TESTO FORNITO |
Per riuscire a seguire il romanzo, quindi, è importante accettare questa condizione: agganciare le cinture di sicurezza e partire. Si affronteranno digressioni, divagazioni, picchi di pathos e colpi di scena inspiegabili, praticamente surreali. Si sorriderà e subito dopo si faranno anche i conti con amarezze profondissime, considerazioni disarmanti e tremende verità.

L’autore raggiunge lo scopo di alleggerire un romanzo che è tragico più che drammatico, ma la sua ironia è, a volte, così sottile da risultare impercettibile.

“Ci pensò un po’ poi decise che quella dell’amica non era un’espressione di benessere come l’avrebbe definita la portinaia del palazzo dove era cresciuto, ma di liberazione; che spesso le due cose si contraddicono perché la liberazione non esclude necessariamente la sofferenza”

ISTRUZIONI |
A: Estragga dalla recensione del romanzo il passo che va da "L’autore raggiunge lo" fino a "da risultare impercettibile." compreso.
B: Prosegua la recensione del romanzo dal punto in cui si interrompe.

DATI GREZZI |
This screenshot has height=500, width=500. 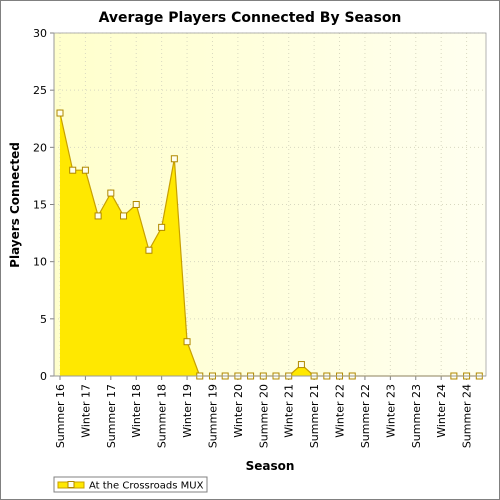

RISPOSTE PER COMPITO |
A:
L’autore raggiunge lo scopo di alleggerire un romanzo che è tragico più che drammatico, ma la sua ironia è, a volte, così sottile da risultare impercettibile.

B:
Si tratta di uno stile che si ama o si odia, ma quel che è certo, è che necessita di grande attenzione. Quel che colpisce e rimane scolpito nella memoria del lettore, che pur riesce più volte a sorridere mentre si addentra tra le vicende, è l’immagine di un dolore che non lascia scampo a nessuno dei personaggi incontrati.